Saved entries
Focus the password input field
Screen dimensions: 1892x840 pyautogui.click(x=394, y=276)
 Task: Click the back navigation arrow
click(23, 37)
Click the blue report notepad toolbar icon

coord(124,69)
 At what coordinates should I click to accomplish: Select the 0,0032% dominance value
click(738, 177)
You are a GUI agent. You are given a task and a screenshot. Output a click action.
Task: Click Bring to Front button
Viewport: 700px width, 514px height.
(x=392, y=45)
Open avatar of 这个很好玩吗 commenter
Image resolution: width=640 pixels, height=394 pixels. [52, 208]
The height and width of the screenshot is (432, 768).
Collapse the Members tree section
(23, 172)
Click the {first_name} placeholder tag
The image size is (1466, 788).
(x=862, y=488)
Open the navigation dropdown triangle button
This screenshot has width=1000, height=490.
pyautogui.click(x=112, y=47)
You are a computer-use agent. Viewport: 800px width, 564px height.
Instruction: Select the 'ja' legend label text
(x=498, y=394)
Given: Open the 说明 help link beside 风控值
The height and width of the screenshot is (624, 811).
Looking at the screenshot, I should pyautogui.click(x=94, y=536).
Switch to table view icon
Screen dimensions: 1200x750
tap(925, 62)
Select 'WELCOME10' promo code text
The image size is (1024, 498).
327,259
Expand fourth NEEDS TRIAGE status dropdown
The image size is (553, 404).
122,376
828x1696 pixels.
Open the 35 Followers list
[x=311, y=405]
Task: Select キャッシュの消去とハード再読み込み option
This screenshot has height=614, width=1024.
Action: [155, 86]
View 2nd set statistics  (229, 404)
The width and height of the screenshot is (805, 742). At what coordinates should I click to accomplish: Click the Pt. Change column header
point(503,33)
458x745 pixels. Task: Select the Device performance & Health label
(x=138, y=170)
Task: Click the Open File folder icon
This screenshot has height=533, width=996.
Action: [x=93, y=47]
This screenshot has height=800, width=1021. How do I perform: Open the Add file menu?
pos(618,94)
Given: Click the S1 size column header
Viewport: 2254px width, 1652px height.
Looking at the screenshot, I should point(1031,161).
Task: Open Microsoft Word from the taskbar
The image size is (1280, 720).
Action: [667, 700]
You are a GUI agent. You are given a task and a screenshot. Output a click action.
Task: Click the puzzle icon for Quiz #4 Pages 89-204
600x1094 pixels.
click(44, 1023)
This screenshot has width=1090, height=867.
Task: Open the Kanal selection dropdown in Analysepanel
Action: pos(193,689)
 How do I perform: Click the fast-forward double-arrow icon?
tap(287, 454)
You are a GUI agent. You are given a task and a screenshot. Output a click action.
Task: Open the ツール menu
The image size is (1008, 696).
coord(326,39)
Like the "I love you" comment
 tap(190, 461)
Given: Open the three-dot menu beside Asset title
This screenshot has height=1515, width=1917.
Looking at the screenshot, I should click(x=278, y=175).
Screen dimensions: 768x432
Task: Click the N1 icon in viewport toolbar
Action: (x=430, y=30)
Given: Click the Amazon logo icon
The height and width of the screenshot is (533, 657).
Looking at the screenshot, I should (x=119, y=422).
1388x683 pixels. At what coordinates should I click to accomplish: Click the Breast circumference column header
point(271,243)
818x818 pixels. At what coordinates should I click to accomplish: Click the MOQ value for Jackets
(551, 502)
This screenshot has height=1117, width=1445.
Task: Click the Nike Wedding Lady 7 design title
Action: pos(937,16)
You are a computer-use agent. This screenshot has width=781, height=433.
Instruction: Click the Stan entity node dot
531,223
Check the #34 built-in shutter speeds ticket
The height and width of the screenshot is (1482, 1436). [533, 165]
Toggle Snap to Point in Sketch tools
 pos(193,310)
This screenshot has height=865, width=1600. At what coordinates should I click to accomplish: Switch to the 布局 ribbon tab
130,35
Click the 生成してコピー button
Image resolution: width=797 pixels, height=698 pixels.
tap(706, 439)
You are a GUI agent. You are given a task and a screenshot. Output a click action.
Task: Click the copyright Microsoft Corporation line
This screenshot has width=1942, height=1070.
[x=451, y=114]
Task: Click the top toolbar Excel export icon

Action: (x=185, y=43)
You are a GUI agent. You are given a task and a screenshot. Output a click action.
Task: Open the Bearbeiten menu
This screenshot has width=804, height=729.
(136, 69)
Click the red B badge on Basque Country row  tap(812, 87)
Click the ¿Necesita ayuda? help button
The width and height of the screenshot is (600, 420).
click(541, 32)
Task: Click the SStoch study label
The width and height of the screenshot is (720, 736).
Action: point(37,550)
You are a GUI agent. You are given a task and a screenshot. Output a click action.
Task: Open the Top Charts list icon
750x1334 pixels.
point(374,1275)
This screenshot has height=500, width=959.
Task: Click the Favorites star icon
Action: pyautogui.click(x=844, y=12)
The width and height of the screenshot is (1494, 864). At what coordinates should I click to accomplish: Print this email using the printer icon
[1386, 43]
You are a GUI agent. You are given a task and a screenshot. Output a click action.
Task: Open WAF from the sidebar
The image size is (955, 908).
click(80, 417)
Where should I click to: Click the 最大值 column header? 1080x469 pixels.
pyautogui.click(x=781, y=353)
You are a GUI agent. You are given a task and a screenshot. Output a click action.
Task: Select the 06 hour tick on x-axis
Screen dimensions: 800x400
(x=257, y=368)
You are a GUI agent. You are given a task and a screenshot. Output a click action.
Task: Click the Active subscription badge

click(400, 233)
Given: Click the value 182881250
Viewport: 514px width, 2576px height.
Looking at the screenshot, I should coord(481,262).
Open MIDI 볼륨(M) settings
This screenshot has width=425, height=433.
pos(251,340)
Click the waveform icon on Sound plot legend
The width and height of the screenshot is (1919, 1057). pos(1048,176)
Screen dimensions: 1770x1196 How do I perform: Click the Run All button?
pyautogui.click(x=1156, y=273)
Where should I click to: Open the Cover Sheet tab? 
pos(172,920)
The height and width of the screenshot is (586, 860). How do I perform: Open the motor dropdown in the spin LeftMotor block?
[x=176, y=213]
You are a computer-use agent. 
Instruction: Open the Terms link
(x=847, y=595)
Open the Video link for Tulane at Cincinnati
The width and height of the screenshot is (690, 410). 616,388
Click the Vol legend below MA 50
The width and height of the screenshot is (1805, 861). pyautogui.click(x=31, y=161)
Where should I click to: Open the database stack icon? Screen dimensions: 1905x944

▸ DIRECTIONS FOR THIS TASK:
Report each line of the records that holds the word "Microsoft".

▸ RESULT:
Task: Open Microsoft Word from the taskbar
Task: Click the copyright Microsoft Corporation line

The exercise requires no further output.